在增施摩西管柄囊霉剂后,显著增加了Shannon指数和Simpson指数与菌根侵染率、孢子密度、4种氮利用率(NAE、PFP、NRE和NPE)之间的相关性。这说明,增施摩西管柄囊霉剂后,改善了AM真菌群落结构,各处理的AM真菌群落组成的优势菌属相对集中,显著增加了孢子密度、侵染率的相关性。增施摩西管柄囊霉剂后,各施氮水平上的Dominance指数均有所上升,Shannon指数和Simpson指数均有所下降,这说明增施摩西管柄囊霉剂后的处理,AM真菌群落组成的优势菌属分布更为集中。摩西管柄囊霉剂能促进植株对土壤氮素养分的吸收,从而提高了氮素利用率,这与赵青华等[8]和赵乾旭[9]研究结果一致。
(1)增施摩西管柄囊霉剂可提高甜玉米的鲜苞产量。N19.8水平AM真菌侵染率、孢子密度最高,且与增施摩西管柄囊霉剂存在正交互效应(P<0.001)。N19.8AM处理田间鲜苞产量与N22处理无显著差异,可作为甜玉米氮肥减施的推荐施肥方式。
(2)增施摩西管柄囊霉剂能在一定程度上改善植物的氮素营养状况,促进植物对氮素的吸收和利用。在N17.6施氮水平时,氮肥农学效率、氮肥偏生产力和氮肥吸收利用率增加幅度最大,分别较未增施裂区增加6.84%、6.85%和11.49%。
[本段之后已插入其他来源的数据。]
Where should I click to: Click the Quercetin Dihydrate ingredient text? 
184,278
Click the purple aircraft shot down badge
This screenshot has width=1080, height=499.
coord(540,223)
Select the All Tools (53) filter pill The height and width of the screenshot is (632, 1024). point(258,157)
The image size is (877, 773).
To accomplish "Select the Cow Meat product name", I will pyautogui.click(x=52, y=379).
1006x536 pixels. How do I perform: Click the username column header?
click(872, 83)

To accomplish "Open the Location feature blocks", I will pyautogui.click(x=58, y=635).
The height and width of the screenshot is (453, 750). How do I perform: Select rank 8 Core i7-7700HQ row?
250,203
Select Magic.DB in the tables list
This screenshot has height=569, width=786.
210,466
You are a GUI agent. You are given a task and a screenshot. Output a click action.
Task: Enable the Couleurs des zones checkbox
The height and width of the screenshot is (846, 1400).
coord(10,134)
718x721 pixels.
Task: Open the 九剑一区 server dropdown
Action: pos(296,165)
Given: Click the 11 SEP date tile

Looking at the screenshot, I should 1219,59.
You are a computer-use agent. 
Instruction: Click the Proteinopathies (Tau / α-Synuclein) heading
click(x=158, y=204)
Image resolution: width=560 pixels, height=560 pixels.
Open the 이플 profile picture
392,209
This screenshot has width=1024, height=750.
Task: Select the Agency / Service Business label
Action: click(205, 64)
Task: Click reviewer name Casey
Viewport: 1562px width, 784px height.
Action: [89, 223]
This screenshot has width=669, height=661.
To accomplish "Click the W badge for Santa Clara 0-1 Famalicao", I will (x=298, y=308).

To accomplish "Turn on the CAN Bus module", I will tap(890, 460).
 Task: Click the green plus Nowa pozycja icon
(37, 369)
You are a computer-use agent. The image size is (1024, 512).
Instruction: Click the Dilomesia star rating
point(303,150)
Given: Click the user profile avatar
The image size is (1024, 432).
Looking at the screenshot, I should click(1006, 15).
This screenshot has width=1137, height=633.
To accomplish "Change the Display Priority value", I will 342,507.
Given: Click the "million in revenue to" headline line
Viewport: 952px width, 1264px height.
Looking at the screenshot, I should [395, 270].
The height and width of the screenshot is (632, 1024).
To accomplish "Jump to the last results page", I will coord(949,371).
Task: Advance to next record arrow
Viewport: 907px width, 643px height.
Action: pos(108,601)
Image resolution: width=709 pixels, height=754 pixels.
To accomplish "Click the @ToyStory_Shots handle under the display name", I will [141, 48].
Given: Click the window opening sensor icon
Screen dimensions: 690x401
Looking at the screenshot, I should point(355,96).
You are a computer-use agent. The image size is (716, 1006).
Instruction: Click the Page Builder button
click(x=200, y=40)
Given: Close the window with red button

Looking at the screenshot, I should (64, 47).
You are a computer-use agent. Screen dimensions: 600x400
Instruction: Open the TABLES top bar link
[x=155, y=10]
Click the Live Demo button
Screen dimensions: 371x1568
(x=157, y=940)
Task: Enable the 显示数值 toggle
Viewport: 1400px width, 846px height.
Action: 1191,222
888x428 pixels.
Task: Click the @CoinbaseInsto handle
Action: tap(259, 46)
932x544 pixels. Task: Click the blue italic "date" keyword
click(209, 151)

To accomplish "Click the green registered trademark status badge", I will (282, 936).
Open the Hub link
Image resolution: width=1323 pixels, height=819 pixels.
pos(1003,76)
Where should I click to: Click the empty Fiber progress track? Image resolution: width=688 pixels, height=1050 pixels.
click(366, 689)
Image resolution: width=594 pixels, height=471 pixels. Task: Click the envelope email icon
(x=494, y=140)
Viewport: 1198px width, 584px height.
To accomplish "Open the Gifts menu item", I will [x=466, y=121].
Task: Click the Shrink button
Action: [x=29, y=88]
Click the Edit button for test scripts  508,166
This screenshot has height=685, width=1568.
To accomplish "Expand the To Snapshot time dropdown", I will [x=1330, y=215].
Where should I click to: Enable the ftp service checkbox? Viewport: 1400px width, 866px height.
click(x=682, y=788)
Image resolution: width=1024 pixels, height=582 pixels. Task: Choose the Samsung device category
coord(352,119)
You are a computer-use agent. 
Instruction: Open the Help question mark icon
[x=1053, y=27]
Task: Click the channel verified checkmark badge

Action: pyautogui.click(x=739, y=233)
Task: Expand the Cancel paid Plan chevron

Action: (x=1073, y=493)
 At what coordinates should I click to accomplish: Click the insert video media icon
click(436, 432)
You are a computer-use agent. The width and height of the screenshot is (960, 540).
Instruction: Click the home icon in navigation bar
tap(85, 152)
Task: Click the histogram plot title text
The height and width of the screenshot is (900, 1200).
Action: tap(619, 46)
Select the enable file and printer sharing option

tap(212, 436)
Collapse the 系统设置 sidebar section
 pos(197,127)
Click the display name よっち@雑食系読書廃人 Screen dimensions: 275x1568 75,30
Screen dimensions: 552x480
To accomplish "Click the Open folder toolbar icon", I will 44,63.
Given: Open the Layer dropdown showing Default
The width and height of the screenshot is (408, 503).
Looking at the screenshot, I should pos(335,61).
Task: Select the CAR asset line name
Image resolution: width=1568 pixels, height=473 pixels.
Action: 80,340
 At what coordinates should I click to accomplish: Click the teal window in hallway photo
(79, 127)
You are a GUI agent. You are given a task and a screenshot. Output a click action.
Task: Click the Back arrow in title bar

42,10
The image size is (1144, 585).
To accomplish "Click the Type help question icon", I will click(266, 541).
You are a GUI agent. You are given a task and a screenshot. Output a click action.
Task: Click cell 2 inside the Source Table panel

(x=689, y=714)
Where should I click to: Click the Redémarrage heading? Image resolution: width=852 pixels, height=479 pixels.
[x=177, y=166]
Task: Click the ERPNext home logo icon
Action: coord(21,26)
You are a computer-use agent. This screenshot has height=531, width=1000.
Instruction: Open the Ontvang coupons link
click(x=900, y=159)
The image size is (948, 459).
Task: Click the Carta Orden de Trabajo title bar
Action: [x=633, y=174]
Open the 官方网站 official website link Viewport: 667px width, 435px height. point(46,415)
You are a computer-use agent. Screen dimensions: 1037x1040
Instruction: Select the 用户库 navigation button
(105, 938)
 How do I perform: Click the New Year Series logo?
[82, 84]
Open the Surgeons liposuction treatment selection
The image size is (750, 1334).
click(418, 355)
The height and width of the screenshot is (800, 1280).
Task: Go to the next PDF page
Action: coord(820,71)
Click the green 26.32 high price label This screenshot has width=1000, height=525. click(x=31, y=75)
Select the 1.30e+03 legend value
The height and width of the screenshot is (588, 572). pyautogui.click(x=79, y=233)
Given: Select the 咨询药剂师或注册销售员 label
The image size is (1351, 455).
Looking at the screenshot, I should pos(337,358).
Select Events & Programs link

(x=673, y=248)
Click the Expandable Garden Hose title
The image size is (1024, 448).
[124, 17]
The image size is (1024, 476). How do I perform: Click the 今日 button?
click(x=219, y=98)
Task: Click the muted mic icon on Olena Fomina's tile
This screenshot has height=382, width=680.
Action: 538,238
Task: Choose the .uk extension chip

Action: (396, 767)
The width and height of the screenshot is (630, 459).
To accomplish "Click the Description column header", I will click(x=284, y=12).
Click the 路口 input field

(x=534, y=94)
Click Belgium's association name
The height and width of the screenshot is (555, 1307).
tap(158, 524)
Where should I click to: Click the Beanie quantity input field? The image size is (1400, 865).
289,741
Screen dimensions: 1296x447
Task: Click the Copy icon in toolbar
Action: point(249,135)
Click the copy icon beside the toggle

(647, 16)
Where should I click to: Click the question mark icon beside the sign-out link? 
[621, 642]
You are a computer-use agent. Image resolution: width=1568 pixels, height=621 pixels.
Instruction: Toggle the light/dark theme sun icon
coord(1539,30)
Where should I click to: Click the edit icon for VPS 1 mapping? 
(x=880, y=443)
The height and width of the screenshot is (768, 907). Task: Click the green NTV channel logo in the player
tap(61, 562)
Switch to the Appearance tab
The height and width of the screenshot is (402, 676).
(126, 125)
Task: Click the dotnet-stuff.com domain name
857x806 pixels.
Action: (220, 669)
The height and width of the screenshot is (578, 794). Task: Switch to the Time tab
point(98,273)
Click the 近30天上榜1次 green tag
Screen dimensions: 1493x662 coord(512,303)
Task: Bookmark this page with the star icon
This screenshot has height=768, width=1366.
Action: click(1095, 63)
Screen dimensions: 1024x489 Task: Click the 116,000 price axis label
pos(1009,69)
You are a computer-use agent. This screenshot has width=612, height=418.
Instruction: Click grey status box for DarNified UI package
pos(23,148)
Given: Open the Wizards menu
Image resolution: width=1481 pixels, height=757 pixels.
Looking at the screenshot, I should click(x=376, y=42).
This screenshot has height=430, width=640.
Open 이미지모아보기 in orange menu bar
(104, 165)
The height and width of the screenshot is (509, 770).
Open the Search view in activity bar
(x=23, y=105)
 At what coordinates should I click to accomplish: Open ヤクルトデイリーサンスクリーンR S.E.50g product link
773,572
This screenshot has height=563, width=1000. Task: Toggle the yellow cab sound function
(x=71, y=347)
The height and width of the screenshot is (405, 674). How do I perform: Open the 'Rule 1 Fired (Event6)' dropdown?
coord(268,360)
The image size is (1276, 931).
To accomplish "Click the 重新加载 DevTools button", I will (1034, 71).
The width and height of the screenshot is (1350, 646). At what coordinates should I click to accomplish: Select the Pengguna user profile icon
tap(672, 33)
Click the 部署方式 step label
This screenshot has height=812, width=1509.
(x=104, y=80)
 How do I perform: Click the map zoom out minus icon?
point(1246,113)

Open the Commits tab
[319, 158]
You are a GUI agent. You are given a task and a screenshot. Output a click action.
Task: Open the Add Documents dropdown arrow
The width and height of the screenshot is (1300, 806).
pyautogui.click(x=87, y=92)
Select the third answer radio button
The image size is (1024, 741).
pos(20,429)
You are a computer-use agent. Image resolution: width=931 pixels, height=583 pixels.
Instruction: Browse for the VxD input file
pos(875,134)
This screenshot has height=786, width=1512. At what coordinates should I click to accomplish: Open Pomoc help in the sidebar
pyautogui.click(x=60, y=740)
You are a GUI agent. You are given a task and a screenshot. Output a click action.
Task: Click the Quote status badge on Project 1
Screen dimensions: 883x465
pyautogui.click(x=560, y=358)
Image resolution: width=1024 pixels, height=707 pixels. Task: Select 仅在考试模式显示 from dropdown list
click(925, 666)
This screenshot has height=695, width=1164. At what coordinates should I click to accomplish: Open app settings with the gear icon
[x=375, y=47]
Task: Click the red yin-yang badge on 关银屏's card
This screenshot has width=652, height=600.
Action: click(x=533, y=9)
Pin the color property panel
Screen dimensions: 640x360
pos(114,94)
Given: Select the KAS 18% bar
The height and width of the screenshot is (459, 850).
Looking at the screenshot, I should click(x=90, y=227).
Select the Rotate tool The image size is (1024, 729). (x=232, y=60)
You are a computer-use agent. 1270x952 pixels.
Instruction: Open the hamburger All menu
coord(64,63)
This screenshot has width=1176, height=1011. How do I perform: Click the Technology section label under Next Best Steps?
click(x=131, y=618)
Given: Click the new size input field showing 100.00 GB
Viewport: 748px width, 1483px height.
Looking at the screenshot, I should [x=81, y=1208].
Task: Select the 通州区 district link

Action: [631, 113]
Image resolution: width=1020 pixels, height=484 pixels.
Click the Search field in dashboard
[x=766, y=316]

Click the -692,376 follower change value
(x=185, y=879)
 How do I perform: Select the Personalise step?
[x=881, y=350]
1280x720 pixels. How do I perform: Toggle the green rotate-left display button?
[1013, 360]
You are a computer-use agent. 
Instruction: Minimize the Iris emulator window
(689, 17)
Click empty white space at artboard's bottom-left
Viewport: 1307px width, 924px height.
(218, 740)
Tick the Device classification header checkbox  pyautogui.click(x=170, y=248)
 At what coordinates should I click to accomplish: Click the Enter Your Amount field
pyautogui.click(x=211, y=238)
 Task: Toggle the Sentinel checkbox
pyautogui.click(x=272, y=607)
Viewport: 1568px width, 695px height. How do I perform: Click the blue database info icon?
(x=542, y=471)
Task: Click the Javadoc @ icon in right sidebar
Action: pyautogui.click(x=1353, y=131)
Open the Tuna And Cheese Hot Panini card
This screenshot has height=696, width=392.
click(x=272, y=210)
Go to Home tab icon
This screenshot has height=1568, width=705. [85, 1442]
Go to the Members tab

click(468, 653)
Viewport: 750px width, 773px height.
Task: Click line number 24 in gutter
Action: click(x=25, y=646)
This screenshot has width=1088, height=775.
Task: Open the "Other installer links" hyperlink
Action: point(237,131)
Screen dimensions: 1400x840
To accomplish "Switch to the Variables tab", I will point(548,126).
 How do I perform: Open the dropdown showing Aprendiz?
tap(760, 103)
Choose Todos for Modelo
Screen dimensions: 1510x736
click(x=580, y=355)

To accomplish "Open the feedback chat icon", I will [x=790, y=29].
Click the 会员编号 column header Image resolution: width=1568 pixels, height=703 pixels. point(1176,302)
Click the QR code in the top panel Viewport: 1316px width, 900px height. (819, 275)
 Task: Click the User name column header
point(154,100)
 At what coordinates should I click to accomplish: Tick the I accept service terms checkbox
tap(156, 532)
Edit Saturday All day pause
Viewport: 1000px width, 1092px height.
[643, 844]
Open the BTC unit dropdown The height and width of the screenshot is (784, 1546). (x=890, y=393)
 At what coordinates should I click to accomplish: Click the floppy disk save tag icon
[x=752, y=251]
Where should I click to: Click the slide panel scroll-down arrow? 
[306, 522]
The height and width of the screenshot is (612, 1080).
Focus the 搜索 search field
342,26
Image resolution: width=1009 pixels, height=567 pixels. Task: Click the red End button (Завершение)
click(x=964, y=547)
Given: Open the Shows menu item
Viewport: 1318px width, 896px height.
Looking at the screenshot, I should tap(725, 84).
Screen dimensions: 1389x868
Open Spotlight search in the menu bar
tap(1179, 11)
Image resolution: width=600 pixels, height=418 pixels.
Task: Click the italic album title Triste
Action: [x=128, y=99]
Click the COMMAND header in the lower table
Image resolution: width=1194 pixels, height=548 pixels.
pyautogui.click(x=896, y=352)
(3)增施摩西管柄囊霉剂后各处理的AM真菌群落组成的优势菌属相对集中,球囊霉属在N17.6AM处理增加了9.18%,与其他处理差异显著(P<0.05)。增施摩西管柄囊霉剂后,显著增加了Shannon指数、Simpson指数与侵染率、孢子密度和4种氮素利用率(NAE、PFP、NRE和NPE)之间的相关性(P<0.05)。